[HN Gopher] The return of lazy imports for Python
___________________________________________________________________
The return of lazy imports for Python
Author : mfiguiere
Score : 49 points
Date : 2022-12-25 17:18 UTC (5 hours ago)
(HTM) web link (lwn.net)
(TXT) w3m dump (lwn.net)
| bfung wrote:
| The only argument PEP 690 has is A) [performance on startup] or
| B) [when import functions is not used] in main body of the code.
|
| For B), easy enough to run one of many linters to detect this
| case and have people write less bad code.
|
| A) is way more subjective and can be fixed in many ways.
|
| With the many more Python coders these days with less coding
| experience, personal feeling is please stop throwing these
| production issue causing features in that I have to fix. Glad the
| PEP is rejected.
|
| Old programmer wisdom is to load all your configs and assumptions
| as early as possible to eliminate a whole space of problems with
| your code, making faster and easier to read/reason about later.
| rrdharan wrote:
| I'm curious about the other ways to fix startup performance.
|
| I've seen a moderately sized (~300k LoC) Python CLI project
| that had a horrendous, anger-inducing startup time until they
| switched to the lazy import approach basically
| described/standardized by PEP 690 and the improvement was
| massive.
| m000 wrote:
| Not a word though about the elephant in the room: circular
| imports.
|
| It is absurdly easy in Python to end up with a circular import
| situtation, where no real circular dependency exists. E.g. you
| can't have A.a1 -> B.b1 and B.b2 -> A.a2. So, you are forced to
| layout your code in some quite awkward ways.
| overgard wrote:
| The only way to really fix that is to disallow code running
| outside of functions, IE, basically a whole new language.
| capableweb wrote:
| Isn't having circular dependencies more awkward? Conceptually,
| it makes things more intertwined when instead you can build a
| better and more separated architecture.
| marius_k wrote:
| Is there an elegant way to import type hints without circular
| imports?
| [deleted]
| lopz wrote:
| Something like this does the trick:
|
| if TYPE_CHECKING: import WhateverClass
|
| https://docs.python.org/3/library/typing.html#typing.TYPE_C
| H...
| nomel wrote:
| I'm a fan of having a single state, used for everything.

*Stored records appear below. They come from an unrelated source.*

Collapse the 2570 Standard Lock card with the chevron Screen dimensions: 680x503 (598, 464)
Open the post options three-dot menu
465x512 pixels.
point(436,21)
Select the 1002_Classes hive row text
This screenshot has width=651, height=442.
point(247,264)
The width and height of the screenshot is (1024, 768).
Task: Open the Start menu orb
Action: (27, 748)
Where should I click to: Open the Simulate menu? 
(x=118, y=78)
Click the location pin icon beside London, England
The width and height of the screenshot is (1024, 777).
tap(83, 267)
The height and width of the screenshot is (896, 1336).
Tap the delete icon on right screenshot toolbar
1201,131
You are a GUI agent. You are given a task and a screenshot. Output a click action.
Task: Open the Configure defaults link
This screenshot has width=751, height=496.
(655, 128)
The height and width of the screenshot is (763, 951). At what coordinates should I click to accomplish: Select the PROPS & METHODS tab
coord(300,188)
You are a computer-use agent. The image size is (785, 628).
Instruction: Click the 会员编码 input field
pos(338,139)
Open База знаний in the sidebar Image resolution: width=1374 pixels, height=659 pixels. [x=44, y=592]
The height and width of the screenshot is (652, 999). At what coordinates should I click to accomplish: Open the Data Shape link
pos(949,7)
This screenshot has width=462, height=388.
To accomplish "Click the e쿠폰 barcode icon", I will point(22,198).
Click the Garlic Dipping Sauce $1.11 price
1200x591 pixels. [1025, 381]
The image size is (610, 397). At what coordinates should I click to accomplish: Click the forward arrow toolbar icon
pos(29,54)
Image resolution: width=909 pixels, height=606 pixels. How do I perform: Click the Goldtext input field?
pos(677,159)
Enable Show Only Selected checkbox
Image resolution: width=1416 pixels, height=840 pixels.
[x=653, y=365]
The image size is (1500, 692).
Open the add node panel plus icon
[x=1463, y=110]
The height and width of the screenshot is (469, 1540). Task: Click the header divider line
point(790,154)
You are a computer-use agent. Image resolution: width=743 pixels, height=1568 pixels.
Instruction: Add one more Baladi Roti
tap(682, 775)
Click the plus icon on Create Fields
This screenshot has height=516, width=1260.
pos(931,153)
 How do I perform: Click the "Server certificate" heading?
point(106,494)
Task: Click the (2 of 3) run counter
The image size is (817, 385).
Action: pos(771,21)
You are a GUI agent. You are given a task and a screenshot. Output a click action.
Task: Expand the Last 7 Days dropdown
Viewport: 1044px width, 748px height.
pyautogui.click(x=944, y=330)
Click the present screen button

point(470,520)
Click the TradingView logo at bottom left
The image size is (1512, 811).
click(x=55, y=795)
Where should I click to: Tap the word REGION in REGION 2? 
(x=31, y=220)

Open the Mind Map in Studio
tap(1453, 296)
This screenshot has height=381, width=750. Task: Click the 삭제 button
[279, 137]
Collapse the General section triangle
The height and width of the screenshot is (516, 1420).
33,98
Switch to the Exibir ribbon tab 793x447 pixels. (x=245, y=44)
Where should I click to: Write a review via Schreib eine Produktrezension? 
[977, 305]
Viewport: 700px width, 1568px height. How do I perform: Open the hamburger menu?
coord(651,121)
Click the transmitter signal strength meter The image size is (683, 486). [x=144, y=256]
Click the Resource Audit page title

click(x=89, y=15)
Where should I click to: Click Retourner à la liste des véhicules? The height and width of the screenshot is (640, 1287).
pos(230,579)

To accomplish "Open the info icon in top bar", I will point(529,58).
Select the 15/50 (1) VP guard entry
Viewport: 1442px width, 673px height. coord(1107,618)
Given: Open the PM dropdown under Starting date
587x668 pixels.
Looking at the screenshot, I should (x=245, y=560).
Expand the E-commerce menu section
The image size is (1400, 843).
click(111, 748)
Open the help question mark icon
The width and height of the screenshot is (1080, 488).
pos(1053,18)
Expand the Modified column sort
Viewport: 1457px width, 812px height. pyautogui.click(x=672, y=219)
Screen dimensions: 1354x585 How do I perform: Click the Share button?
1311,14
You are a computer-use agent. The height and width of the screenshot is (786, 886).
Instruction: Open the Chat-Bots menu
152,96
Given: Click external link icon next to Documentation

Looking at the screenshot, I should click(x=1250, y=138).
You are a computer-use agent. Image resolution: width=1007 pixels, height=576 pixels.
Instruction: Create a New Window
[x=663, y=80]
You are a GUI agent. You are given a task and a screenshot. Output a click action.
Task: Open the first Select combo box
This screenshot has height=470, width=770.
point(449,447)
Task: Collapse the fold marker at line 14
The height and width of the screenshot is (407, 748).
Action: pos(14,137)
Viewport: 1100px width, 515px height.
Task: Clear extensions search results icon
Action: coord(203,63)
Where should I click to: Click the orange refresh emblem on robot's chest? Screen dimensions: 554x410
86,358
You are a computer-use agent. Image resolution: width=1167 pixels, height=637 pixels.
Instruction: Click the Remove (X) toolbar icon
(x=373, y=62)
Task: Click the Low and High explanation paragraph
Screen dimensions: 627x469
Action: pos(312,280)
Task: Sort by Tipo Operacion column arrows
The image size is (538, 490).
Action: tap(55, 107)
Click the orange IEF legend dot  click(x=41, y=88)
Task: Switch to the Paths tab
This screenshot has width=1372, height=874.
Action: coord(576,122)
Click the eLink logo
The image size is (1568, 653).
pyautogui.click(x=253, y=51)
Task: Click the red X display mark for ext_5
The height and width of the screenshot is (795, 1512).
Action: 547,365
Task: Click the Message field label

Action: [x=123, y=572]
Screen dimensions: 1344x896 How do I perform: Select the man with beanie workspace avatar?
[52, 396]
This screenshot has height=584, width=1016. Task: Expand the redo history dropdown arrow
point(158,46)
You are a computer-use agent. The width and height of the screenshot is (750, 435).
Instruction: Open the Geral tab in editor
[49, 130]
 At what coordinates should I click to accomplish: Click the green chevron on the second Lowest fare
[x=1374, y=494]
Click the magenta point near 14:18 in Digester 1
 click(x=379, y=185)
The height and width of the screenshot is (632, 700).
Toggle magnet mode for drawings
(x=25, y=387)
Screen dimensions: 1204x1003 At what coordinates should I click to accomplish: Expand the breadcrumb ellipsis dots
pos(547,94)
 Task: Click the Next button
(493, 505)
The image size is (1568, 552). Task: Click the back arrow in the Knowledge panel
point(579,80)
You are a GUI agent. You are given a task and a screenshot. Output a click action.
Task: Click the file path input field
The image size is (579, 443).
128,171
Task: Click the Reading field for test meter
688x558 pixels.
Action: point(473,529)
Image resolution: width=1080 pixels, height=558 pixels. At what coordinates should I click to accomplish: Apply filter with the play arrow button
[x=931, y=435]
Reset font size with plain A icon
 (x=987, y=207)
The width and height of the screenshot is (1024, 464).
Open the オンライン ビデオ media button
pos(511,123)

| Splitting the code up into two states, one for the linter
| and one for the execution, seems like a recipe for
| incorrectness and confusion. I would hate to refactor
| something like that.
| closed wrote:
| The issue is that sometimes a function can take a type
| that is an optional dependency, so you don't want to
| import it unless you are type checking.
|
| (And some types are defined in the typeshed so only exist
| to be imported during type checking; eg the type checker
| lib itself is a dependency in this case)
| [deleted]
| nijave wrote:
| Lazy imports don't really seem that useful. The only time I've
| found them useful (in a Ruby project) was for unit tests/local
| development where only a small subset of the application is
| loaded at a time. Anything long running you generally want the
| predictability of loading everything up front. For command line
| utilities, it seems like you're going to need to load the module
| at some point or another regardless (if you're actually using it)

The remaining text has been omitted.